Supplied text:
----
[Sca-cooks] Fw: Response to Crusades and cannibalism

Ana Valdés agora at algonet.se
Thu Dec 12 14:08:34 PST 2002


By the way, today on the news, a German cannibal killer who asked through the
newspapers or the Internet to have contact with someone who wanted to die and be
eaten. He got a lot of answers and he chose one, a man. They met, they made love
and cut the man's penis and they tried to eat it "flambé", but they did'nt succed.
At the end they grilled it and they ate it. Afterwards the other man killed
himself and the man who advertized hanged him, emptied his organs and cut him in
pieces. He froze the meat and ate it during a month.
Insanity? Collective madness? The breaking of so many tabues at the same time!

"Phil Troy/ G. Tacitus Adamantius" wrote:

> Also sprach Phlip:
> >More from Paul Buell,
>
> >  > Chinese sources, by the way too, like
> >>  to point out that enemies and bad guys eat people meat, minced human liver
> >  > being a particular delicacy, if we believe the Zhuangzi (Robber Zhi).
>
> FWIW, the convicted American serial killer and cannibal, Albert Fish,
> executed in the mid 1930's, claimed he got the idea of eating people
> from a friend, one John Davis, who had been a deckhand on the U.S.
> steamer "Tacoma". The claim is that in 1894 Davis took a trip to Hong
> Kong and landed to find the entire country in a state of extreme
> famine, that human meat was available for purchase from most
> butchers, and that children under 14 were liable to be snatched off
> the streets and sold.
----
Data extract:
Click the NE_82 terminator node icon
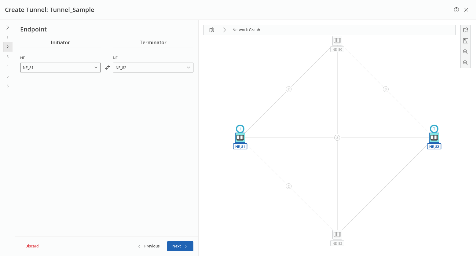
----
Required work:
(1) Copy the mailing-list post on cannibalism from "At the end they" to "during a month.".
(2) Answer these questions about the mailing-list post on cannibalism:
(a) On which ship had John Davis worked as a deckhand?
(b) For how long did the German man eat the frozen meat?
(c) Which food does the post call a particular delicacy, citing the Zhuangzi?
(3) How would the mailing-list post on cannibalism go on after its last line? Continue it from there.

Answers to the exercise:
(1)
At the end they grilled it and they ate it. Afterwards the other man killed
himself and the man who advertized hanged him, emptied his organs and cut him in
pieces. He froze the meat and ate it during a month.

(2)
(a) The U.S. steamer "Tacoma"
(b) A month
(c) Minced human liver

(3)
>
> Anyway, moving right along, I wonder where the question of insanity
> enters into all this. Obviously some scholars in this field have
> something of a vested interest in proving that cannibalism is either
> nonexistent or an extreme aberration, and not really a cultural
> thing. I'm inclined to accept some of this stuff as evidence that the
> practice is/was a little more widespread than some would like to
> believe; but where do accounts from the obviously deranged fit into
> all this?
>
> I mean, it is quite clear that Fish (BTW, related to the famous old
> American family of statesmen, and originally bearing the given name
> "Hamilton") was insane by just about any standard. Do some other
> accounts of cannibalism under the stress of starvation or other
> duress also need to be re-examined with an eye on their rational
> acceptability? For example, could our Crusader accounts be some kind
> of fantasy, albeit real beliefs of real people? It would be
> comforting to think so, but then some forms of what we now think of
> as insanity did have a way if slipping under the social radar: think
> of Elizabeth Bathory, Gilles de Rais, and the Romanian National Hero,
> Vlad Tepes, who was probably not a cannibal, but there are those who
> feel that that is about the best thing one could say of him.
>
> Just a point to bear in mind while we consider all this...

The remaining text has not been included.